ABOUT THIS EXERCISE: Return each line exactly, beginning with the one that has "Viewport: 700px width, 471px height." and finishing with the final line of the material. Drop any pictures.
┏━━
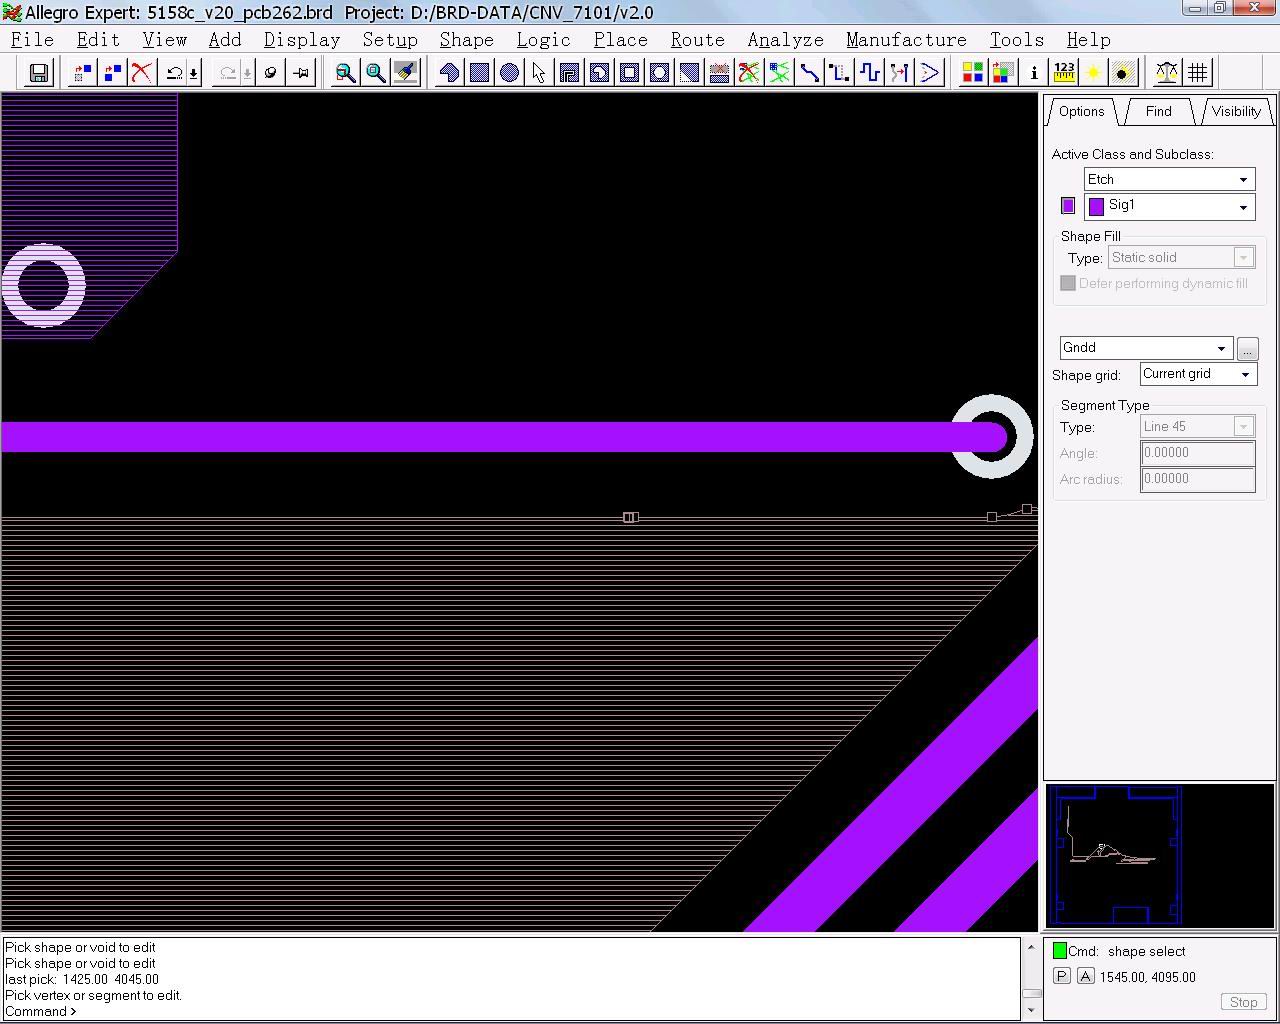
Task: Click the Grid toggle icon in toolbar
Action: pos(1197,73)
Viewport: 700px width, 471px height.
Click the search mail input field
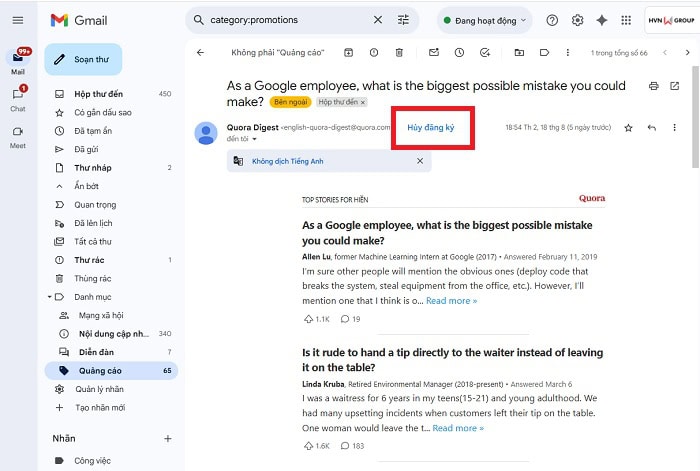pyautogui.click(x=288, y=20)
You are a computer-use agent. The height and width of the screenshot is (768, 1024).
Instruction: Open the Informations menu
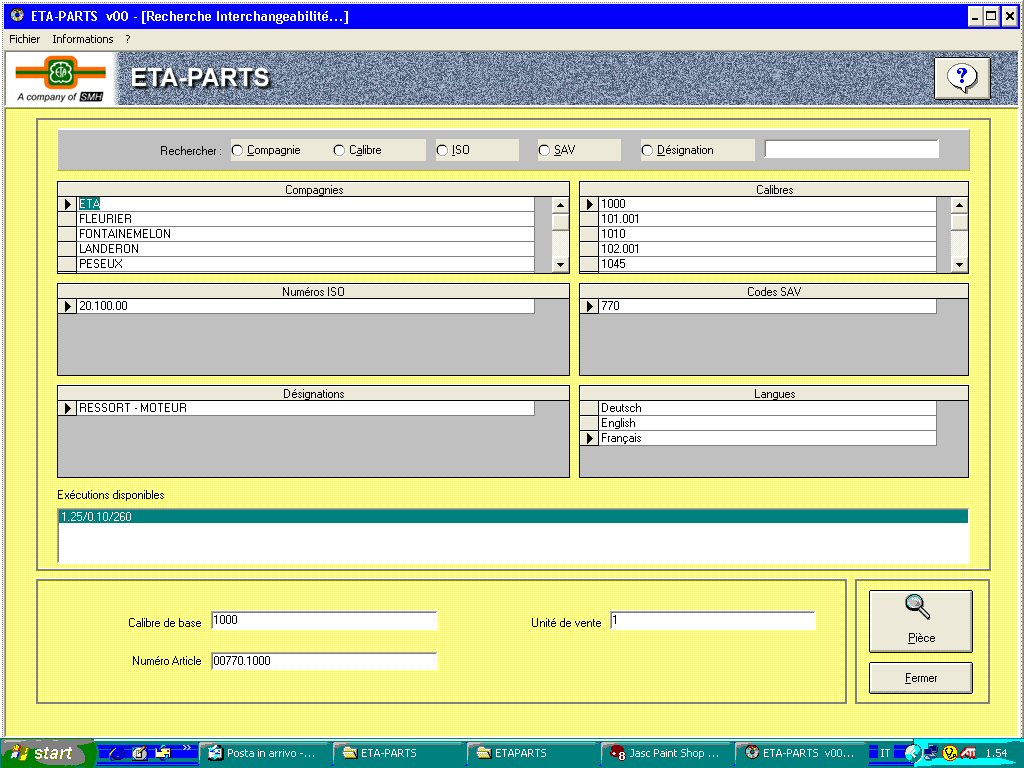click(83, 39)
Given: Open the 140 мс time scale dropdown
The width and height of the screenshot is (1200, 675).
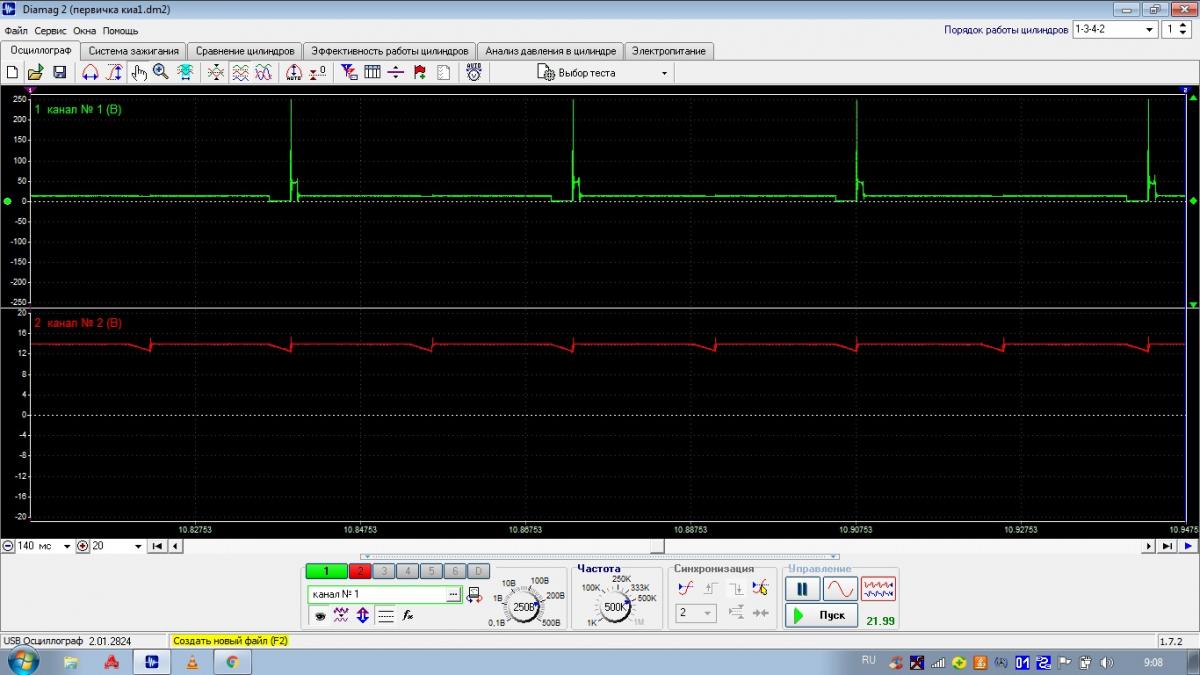Looking at the screenshot, I should click(67, 546).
┗━━
EXPECTED ANSWER:
Viewport: 700px width, 471px height.
Click the search mail input field
pyautogui.click(x=288, y=20)
You are a computer-use agent. The height and width of the screenshot is (768, 1024).
Instruction: Open the Informations menu
click(83, 39)
Given: Open the 140 мс time scale dropdown
The width and height of the screenshot is (1200, 675).
Looking at the screenshot, I should click(67, 546).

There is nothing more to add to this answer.